De la pobreza cero, ni hablar

Si corremos la mirada al plano económico y a la cuestión fiscal, las cosas son incluso más graves. En los últimos años las finanzas públicas empeoraron sustancialmente. A diferencia de lo que suele señalarse, el kirchnerismo mantuvo un considerable orden en las cuentas públicas (lo cual no supone pasar por alto la grave manipulación de las estadísticas oficiales). Cristina Fernández no dejó una economía pujante –tras varios años de alta inflación y estancamiento– pero tampoco una crisis (ni siquiera una economía en emergencia). En este punto, sin dudas, el deterioro de las variables económicas –buscado o no por el equipo económico actual– es impactante. En poco tiempo, el nuevo gobierno generó un déficit comercial récord y un déficit de cuenta corriente descontrolado, un nivel de endeudamiento frenético y una inflación incluso por arriba de los picos alcanzados en el período previo. Todo esto, además, sin crecimiento económico, con aumento de la desocupación y con el telón de fondo de una brutal devaluación. Sin embargo, a pesar de tamaño descalabro –que vuelven tragicómicas las promesas de campaña–, no encontramos en los titulares de los principales diarios y en las columnas de los programas de análisis político la denuncia sobre el mal “populista” de Cambiemos.

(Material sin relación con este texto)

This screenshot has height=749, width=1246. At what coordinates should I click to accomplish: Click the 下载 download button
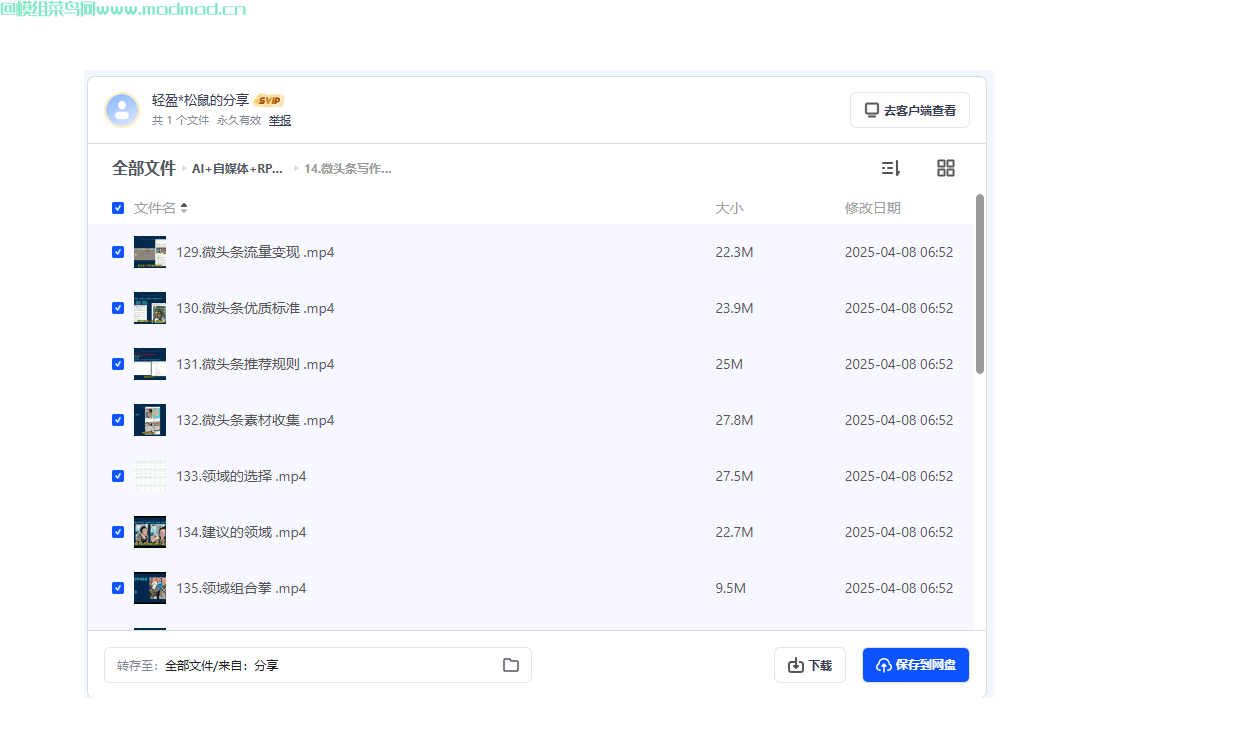[x=809, y=665]
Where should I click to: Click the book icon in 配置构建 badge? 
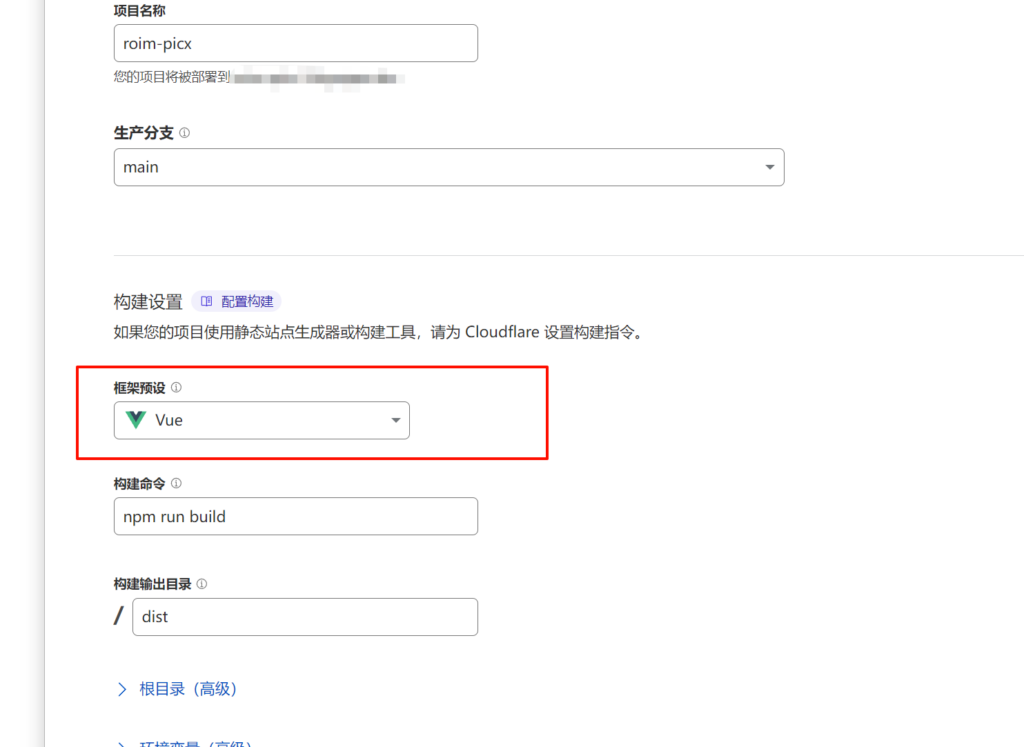[x=206, y=301]
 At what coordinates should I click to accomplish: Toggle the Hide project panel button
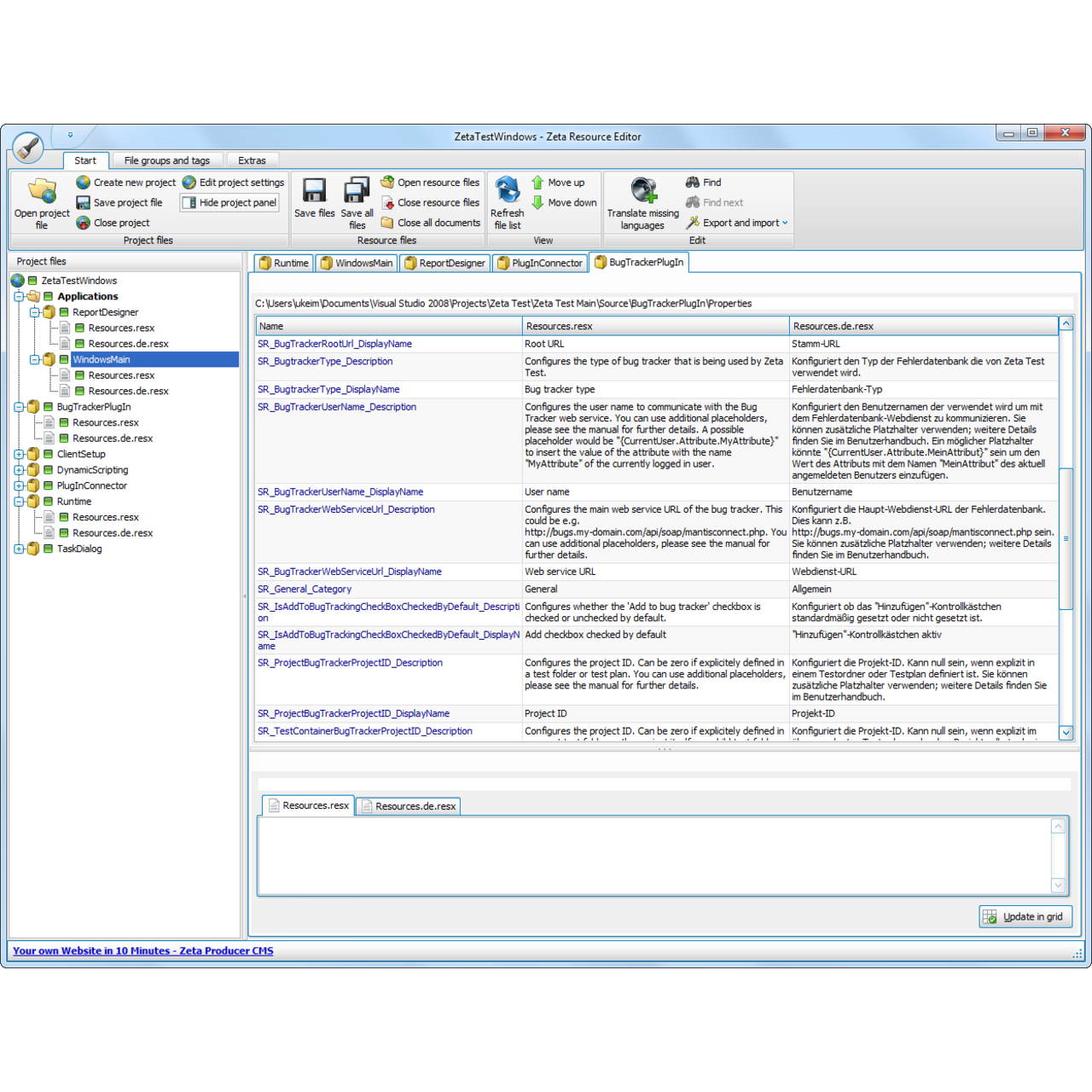(229, 202)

El escenario argentino demuestra que, como se aprecia también en otros casos latinoamericanos, lo que define fundamentalmente a un gobierno como populista no son sus eventuales casos de corrupción, su mayor o menor apego a las instituciones republicanas o los problemas fiscales sino, fundamentalmente, la crítica, siquiera mínima, de los postulados neoliberales del otrora llamado “Consenso de Washington”. En este sentido Cambiemos fue claramente “antipopulista”: aumentó la tasa de desempleo, bajó los salarios y las jubilaciones y disminuyó el presupuesto en educación, ciencia y tecnología, supuestamente, en nombre del déficit fiscal. Sin embargo, al mismo tiempo, redujo los impuestos pagados por sectores de altísima rentabilidad (como el complejo agroexportador y minero a los que benefició además con una enorme devaluación y la eliminación de los plazos de liquidación de las divisas obtenidas) e impulsó también la baja de uno de los pocos impuestos progresivos existentes –bienes personales–, profundizando el déficit fiscal y la fuga de capitales. Por otro lado, a pesar de haber recurrido al FMI dada la gravedad de la situación macroeconómica generada, Argentina sigue pagando una de las tasas más altas a escala mundial y la debilidad económica augura nuevas crisis (mientras el sector financiero obtiene jugosas ganancias especulativas). Las consecuencias del programa económico han sido desastrosas.

La doble vara

El que no estemos leyendo una andanada de artículos denunciando el populismo de Cambiemos ante tamaña cantidad de males demuestra que lo que motoriza el uso del concepto no es centralmente la preocupación por la corrupción, el bienestar de la república o el equilibrio de las cuentas públicas, sino, más bien, la aplicación de programas económicos neokeynesianos capaces de poner en discusión algunos de los dogmas de fe neoliberales. Si se desregulan los mercados, se concentra la riqueza, se bajan los impuestos a los ricos y se abre la economía, los hechos de corrupción, el descalabro fiscal o los atentados contra las instituciones no alcanzan, según parece, para convertir a un gobierno en populista.